The solar ‘cool’ factor: When solar goes mainstream

While its traditional use is to power homes, it seems solar is going mainstream and there’s a definite ‘cool’ factor.

5 min read
Solar energy is being adopted and adapted by different people every day. While its traditional use is to power homes, it seems solar is going mainstream and there’s a definite ‘cool’ factor.

Around the world, you’ll see solar energy applied to power bicycles, music festivals and even cinemas. We highlight our top five solar applications that make solar viable for a wide range of uses – and it certainly turns heads.

Our top five solar applications

Bluesfest – Byron Bay, Australia

In 2013, Byron Bay’s iconic Bluesfest changed the game. The town hosted an Australian first – a music stage completely powered by the sun. The Lotus Palace stage was connected to the ‘Sunflower’, which was a 1.2 kilowatt solar panel structure (an off-the-grid system). The panels were shaped like flower petals, which were angled towards the sun, and powered the stage’s lighting and sound system for the time it was in use during the five-day festival.

The ‘cool’ factor: The Sunflower sound system drew less than half the power of a toaster, as a result of improvements in solar technology.

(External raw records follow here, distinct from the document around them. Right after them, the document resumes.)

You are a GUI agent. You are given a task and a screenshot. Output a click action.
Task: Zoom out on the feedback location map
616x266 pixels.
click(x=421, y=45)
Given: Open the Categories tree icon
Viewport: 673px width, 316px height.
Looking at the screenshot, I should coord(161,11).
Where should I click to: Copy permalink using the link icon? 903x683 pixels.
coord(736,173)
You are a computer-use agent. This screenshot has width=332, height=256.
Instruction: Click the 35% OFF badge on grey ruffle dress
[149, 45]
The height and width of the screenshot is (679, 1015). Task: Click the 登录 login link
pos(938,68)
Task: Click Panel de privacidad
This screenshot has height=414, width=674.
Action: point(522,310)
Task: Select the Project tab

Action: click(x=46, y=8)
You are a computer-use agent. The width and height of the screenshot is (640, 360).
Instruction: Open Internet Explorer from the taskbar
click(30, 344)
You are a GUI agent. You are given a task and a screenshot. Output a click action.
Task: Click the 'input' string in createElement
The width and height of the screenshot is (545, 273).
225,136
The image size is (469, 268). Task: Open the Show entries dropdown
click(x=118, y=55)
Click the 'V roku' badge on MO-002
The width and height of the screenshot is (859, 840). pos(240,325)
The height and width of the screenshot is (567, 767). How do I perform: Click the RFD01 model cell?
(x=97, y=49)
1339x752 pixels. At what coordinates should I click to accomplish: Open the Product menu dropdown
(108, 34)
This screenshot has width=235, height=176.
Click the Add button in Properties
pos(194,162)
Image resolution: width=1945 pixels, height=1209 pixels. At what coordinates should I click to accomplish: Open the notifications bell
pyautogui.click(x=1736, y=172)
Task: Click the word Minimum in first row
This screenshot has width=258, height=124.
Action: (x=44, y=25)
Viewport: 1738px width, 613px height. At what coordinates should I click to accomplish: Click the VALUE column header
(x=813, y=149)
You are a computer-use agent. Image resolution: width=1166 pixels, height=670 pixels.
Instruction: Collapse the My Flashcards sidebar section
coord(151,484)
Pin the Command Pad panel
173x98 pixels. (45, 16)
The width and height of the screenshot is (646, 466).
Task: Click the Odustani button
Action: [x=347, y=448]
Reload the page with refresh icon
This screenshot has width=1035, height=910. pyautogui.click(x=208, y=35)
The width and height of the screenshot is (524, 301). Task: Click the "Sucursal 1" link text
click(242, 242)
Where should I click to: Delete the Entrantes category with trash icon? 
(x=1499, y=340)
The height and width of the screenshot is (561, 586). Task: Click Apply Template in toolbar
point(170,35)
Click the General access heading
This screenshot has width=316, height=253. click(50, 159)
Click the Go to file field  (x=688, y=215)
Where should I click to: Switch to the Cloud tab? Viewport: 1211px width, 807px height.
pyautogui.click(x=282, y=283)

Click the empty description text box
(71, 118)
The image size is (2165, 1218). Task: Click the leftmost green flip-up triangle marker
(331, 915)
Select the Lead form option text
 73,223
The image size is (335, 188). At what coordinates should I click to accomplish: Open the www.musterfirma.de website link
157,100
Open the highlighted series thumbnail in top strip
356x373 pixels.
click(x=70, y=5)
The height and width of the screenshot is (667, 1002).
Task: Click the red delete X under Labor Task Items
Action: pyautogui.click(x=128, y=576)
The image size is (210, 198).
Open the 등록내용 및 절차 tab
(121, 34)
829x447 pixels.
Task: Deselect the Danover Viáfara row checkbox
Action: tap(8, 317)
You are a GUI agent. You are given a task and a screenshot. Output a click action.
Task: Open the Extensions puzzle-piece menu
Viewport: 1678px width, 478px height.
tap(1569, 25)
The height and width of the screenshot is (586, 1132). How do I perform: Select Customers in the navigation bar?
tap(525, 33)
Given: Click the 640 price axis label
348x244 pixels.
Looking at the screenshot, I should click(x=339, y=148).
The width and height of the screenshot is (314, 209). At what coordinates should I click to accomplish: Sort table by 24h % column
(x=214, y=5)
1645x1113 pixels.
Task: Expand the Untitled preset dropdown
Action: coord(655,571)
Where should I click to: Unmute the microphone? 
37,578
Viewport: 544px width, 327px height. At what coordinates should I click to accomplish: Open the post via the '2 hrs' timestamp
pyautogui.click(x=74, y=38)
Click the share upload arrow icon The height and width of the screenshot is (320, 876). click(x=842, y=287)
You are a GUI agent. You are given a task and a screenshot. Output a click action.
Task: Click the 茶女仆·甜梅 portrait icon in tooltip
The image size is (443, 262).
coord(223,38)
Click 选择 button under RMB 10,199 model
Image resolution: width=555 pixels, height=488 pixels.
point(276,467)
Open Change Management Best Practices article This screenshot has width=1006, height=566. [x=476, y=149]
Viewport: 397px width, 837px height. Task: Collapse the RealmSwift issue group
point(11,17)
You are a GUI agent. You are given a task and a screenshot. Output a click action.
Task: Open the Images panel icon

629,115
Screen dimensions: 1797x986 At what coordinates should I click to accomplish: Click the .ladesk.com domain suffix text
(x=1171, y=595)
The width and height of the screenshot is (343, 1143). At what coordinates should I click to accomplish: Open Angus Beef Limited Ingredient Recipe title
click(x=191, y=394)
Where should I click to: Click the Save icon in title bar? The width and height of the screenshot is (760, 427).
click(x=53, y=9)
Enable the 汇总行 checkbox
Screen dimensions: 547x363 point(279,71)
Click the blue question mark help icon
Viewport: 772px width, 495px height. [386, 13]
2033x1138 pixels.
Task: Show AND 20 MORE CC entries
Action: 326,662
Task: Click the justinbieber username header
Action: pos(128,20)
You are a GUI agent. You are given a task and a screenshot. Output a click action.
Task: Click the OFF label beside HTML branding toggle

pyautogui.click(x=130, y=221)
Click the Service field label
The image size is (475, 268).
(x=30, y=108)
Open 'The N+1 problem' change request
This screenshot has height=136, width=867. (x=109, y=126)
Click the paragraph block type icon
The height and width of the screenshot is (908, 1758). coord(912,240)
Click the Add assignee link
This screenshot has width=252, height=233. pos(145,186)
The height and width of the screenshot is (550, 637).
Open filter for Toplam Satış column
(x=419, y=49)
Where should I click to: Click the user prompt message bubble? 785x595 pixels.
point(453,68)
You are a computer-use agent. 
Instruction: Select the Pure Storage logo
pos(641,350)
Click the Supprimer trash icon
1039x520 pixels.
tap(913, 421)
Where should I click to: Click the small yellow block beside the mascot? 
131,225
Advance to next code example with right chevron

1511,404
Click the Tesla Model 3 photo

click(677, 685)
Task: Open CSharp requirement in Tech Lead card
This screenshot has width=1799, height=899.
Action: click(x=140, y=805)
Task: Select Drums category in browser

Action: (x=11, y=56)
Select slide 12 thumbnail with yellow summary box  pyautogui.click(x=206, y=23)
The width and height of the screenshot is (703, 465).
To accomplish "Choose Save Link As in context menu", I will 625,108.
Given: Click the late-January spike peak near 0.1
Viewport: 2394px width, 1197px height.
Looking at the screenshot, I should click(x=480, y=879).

Bluesfest in Byron Bay, Australia

Burning Man – Nevada, USA

Another festival to embrace the sun’s energy is Burning Man – an annual seven-day event in the Nevada Desert near a town called Gerlach. One of the popular camps on the playa, Fractual Planet, teamed up with solar company, SolSolutions to create a greener, more sustainable camping area for one of the camps (the festival is about 14km long and hosts about 63,000 people over the seven days).

The ‘cool’ factor: Their off-the grid solar system allowed the camp to power kitchen appliances, music and even light shows. This festival’s aim is to create a sustainable, self-sufficient community in the middle of the desert.

The Burning Man festival in Nevada, USA

Sol Cinema – UK

Paul O’Connor, projectionist and co-founder of Sol Cinema, created the world’s smallest solar-powered cinema in a caravan. Taking one year to build after one year of research, Sol Cinema cost about £20,000 (AU$38,000) to build, including the solar system, and holds about eight adults or 16 children at any one time.

The ‘cool’ factor: In addition to being powered entirely by the sun, the cinema has been installed in a rescued caravan, using recycled carpets from a wedding marquee hire company. The LED projector housing is a former 1920s theatre light, and the curtains were donated by an antique collector. A truly sustainable cinema on wheels!

Sol Cinema in the UK

Solar World Cinema – The Netherlands

On a larger scale, there’s Solar Cinema – an international network of solar mobile cinemas. The Dutch team behind this green cinema aim to raise awareness and stress the importance of renewable energies. Its system functions much the same as a residential off-the-grid system, too. Operating as an open-air cinema, the photovoltaic system captures sunlight during the day, which is transformed into projection light at night via battery storage.

The ‘cool’ factor: Because the system produces enough energy for 10 hours of film screening, no extra energy source is needed. Learn more about batteries for home use.

Solar Cinemsa in The Netherlands

The Solar Bike – Denmark

A cool invention from one of the most bike-friendly countries in the word, The Solar Bike charges energy from the sun. Its on-wheel solar cells deliver energy directly to the battery – and even when the Solar Bike is standing still, it’s charging. Plus, it can get you from one place to another in great time with a speed range from 25km/h to 50km/h.

The ‘cool’ factor: When you’re riding it, the solar cells and the battery provides energy for the motor, so there’s no need for a charging point.